- **GIVEN DATA**
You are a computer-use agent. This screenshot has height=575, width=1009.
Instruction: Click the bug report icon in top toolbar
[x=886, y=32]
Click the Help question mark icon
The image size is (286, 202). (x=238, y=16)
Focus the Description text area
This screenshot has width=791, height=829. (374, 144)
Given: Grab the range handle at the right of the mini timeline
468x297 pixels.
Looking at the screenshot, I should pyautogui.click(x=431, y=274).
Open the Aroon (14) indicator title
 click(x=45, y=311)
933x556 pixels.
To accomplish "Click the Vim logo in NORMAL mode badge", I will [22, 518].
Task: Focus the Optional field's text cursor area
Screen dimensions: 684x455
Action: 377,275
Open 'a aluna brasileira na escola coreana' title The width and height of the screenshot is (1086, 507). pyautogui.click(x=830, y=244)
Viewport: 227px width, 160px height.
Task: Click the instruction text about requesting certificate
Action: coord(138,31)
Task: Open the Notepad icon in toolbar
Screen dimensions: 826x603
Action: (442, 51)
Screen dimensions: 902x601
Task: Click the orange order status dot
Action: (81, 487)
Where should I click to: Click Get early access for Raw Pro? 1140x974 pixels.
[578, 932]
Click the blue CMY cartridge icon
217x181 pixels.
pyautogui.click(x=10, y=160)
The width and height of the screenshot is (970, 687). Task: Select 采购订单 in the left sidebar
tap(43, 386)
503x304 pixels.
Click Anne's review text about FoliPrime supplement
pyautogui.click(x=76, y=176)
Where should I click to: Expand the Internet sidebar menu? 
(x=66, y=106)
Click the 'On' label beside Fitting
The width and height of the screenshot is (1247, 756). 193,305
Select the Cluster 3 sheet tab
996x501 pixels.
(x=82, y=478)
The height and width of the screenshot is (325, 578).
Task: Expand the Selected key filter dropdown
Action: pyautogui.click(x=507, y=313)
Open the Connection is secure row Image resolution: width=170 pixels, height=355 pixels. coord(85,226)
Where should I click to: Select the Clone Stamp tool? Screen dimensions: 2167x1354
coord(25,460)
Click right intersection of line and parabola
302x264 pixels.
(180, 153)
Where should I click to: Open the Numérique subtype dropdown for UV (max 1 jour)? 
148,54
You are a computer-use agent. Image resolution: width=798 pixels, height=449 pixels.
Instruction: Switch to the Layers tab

- **PROBLEM REQUIREMENTS**
Give back every line of the material above, word for word and in the same order.

- **WRITTEN RESPONSE**
You are a computer-use agent. This screenshot has height=575, width=1009.
Instruction: Click the bug report icon in top toolbar
[x=886, y=32]
Click the Help question mark icon
The image size is (286, 202). (x=238, y=16)
Focus the Description text area
This screenshot has width=791, height=829. (374, 144)
Given: Grab the range handle at the right of the mini timeline
468x297 pixels.
Looking at the screenshot, I should pyautogui.click(x=431, y=274).
Open the Aroon (14) indicator title
 click(x=45, y=311)
933x556 pixels.
To accomplish "Click the Vim logo in NORMAL mode badge", I will [22, 518].
Task: Focus the Optional field's text cursor area
Screen dimensions: 684x455
Action: 377,275
Open 'a aluna brasileira na escola coreana' title The width and height of the screenshot is (1086, 507). pyautogui.click(x=830, y=244)
Viewport: 227px width, 160px height.
Task: Click the instruction text about requesting certificate
Action: coord(138,31)
Task: Open the Notepad icon in toolbar
Screen dimensions: 826x603
Action: (442, 51)
Screen dimensions: 902x601
Task: Click the orange order status dot
Action: (81, 487)
Where should I click to: Click Get early access for Raw Pro? 1140x974 pixels.
[578, 932]
Click the blue CMY cartridge icon
217x181 pixels.
pyautogui.click(x=10, y=160)
The width and height of the screenshot is (970, 687). Task: Select 采购订单 in the left sidebar
tap(43, 386)
503x304 pixels.
Click Anne's review text about FoliPrime supplement
pyautogui.click(x=76, y=176)
Where should I click to: Expand the Internet sidebar menu? 
(x=66, y=106)
Click the 'On' label beside Fitting
The width and height of the screenshot is (1247, 756). 193,305
Select the Cluster 3 sheet tab
996x501 pixels.
(x=82, y=478)
The height and width of the screenshot is (325, 578).
Task: Expand the Selected key filter dropdown
Action: pyautogui.click(x=507, y=313)
Open the Connection is secure row Image resolution: width=170 pixels, height=355 pixels. coord(85,226)
Where should I click to: Select the Clone Stamp tool? Screen dimensions: 2167x1354
coord(25,460)
Click right intersection of line and parabola
302x264 pixels.
(180, 153)
Where should I click to: Open the Numérique subtype dropdown for UV (max 1 jour)? 
148,54
You are a computer-use agent. Image resolution: width=798 pixels, height=449 pixels.
Instruction: Switch to the Layers tab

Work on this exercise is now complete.